You don’t need to signal rotations with your partners before each pitch, but it’s a good idea to do it with each new batter.

Positioning.

I thought about where to go to call plays on the bases, maximizing angle over distance. At first base, for example, I’d pick a spot on the ground to go to if the ball was hit to the third baseman, shortstop, etc.

Pitchers.

With runners on base, I made a mental note to be sure the pitcher came set before delivering. It’s easy to sleep through a balk if we don’t make this part of our routine. (If that happens, let the pitching coach know between innings you screwed up so he won’t assume you think that what the pitcher did was legal.)

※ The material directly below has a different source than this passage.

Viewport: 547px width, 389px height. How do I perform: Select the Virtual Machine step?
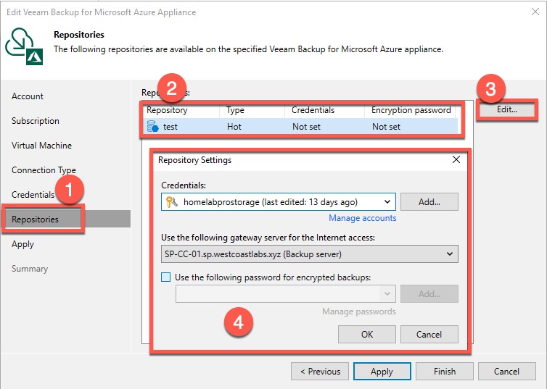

When I worked the plate, I tried to do everything the same way from pitch to pitch because that helped me to stay focused. I tried to ease — not jerk — into my stance at the same point of the pitcher’s delivery preparation. I thought about timing — being slow and deliberate and keeping the same rhythm in calling pitches whether they were obvious or close ones. Being slower on some calls than others can send the message that we’re unsure of ourselves.

I also stepped back away from the catcher after each pitch to reduce conversations with him or the batter and to lessen the tension that can develop if we stay in our basic stance pitch after pitch. We can’t umpire well if we’re tense. After a called third strike, I took a step or two toward the dugout opposite to the one the batter was headed to keep us from being face to face, which heightens the prospect of confrontation.

I never worked with a pitch clock, but if you do, check it as the pitcher toes the rubber and the batter steps in the box.

There are a lot of factors, including weather, lousy pitching and the like that can hurt our performance. We have a better chance of overcoming these obstacles if we become creatures of habit who develop and adhere to the same routine pitch after pitch.
Jon Bible, Austin, Texas, worked six Division I College World Series.